Herbert Bayer (Austrian American, 1900 – 1985) is one of the individuals most closely identified with the famous Bauhaus program in Weimar, Germany. Together with Walter Gropius, Laszlo Moholy-Nagy, and Wassily Kandinsky, Bayer helped shape a philosophy of functional design that extended across disciplines ranging from architecture to typography and graphic design. Endowed with enormous talent and energy, Bayer went on to produce an impressive body of work, including freelance graphics commissions, Modernist exhibition design, corporate identity programs, and architecture and environmental design.

He was born in Haag, Austria, and apprenticed in a local architectural design and graphic arts studio. By 1920 he was in Germany and a year later enrolled in a recently established, state-funded school of design called the Bauhaus. Then located in Weimar, the Bauhaus came to represent an almost utopian ideal that "modern art and architecture must be responsive to the needs and influence of the modern industrial world and that good designs must pass the test of both aesthetic standards and sound engineering."

Though Bayer came to the Bauhaus as a student, he stayed on to become one of its most prominent faculty members.

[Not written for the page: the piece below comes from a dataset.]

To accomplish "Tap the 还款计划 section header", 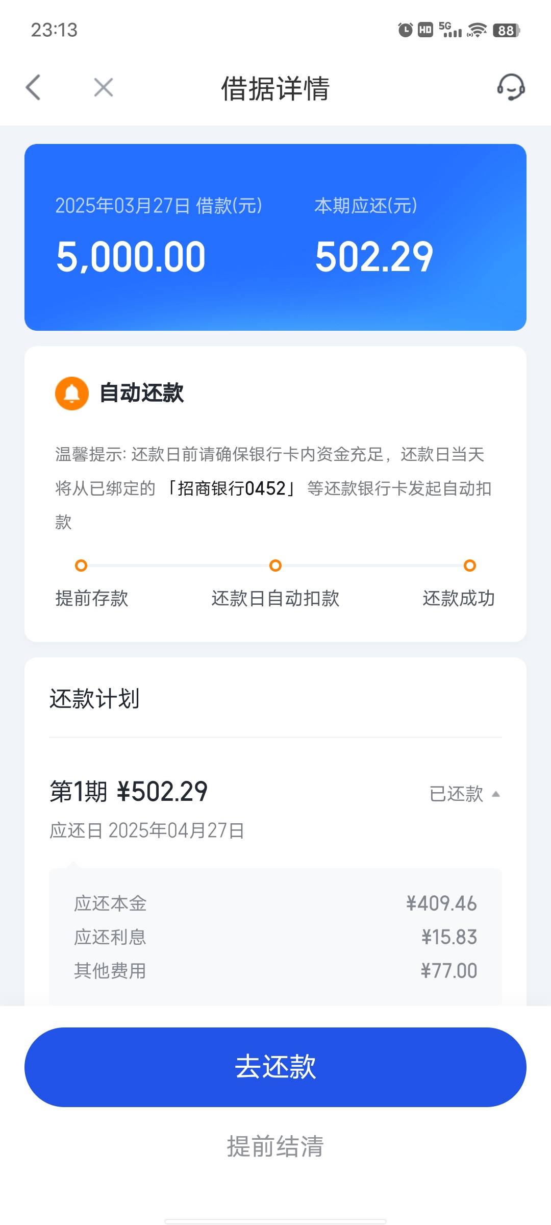I will [x=94, y=699].
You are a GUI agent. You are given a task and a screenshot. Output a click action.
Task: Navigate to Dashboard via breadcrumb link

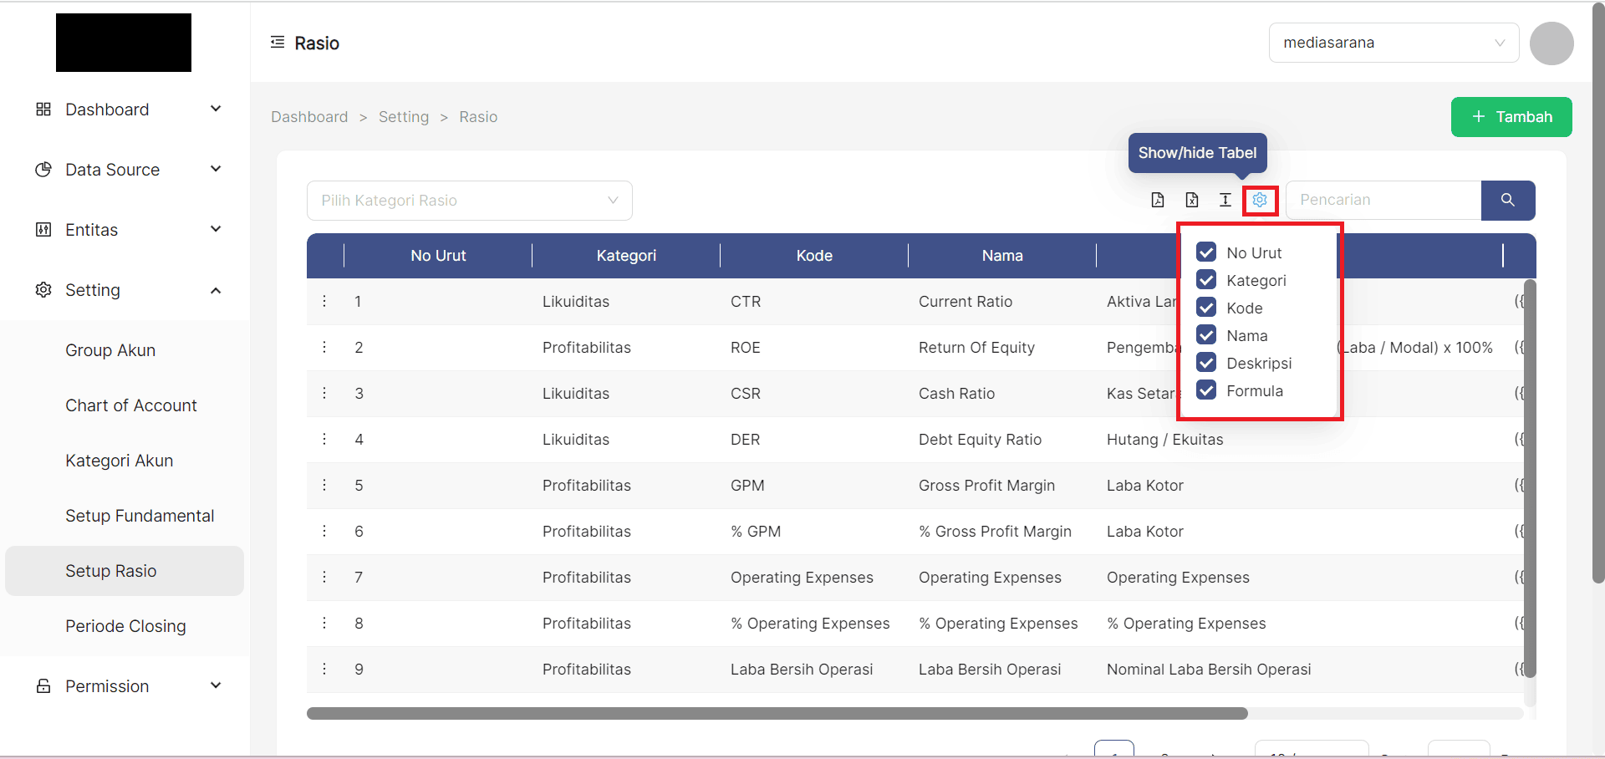coord(308,116)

His design for a new Sans-serif type called Universal helped to define the Bauhaus aesthetic.

He left in 1928 and moved to Berlin where he opened a graphic design firm whose clients included the trend-setting magazine Vogue. During this period, he also created or art-directed a number of memorable exhibitions. As with other designers of his generation, Bayer became alarmed over the increasingly repressive political situation in Germany and finally left in 1938 for New York. Within a short period of time, he was well-established as a designer and, among other achievements, had organized a comprehensive exhibition at MoMA on the early Bauhaus years. He also formed important connections with the publishers of Life and Fortune magazines, General Electric, and Container Corporation of America. CCA's chief executive, Walter Paepcke, became an important patron of Bayer's in the years to come, beginning with an invitation to move to Aspen, Colorado, to become a design consultant for the company. Bayer also supervised the architectural design of the new Aspen Institute, and then many of its program graphics. Bayer remained in Aspen until 1974, when he moved to California. There he worked on various environmental projects until his death in 1985.

Leo Lionni (Dutch American, 1910 – 1999) was born in Amsterdam and trained as an economist in Italy from 1931 - 1935. He began his career in graphic design in 1933 as an art director for the Italian food supplier Motta. Lionni emigrated to the United States in 1939 and began work as an Art Director for N. W. Ayer and Sons advertising agency in Philadelphia, where he coined the slogan "never underestimate the power of a woman. Lionni stayed with Ayer until 1947. In 1949 he succeeded Will Burtin as Art Director of Fortune magazine. At Fortune he developed his distinctive visual style utilizing photography and illustration. His work with Bayer for GE certainly helped move Lionni towards the visual identity he perfected in later years.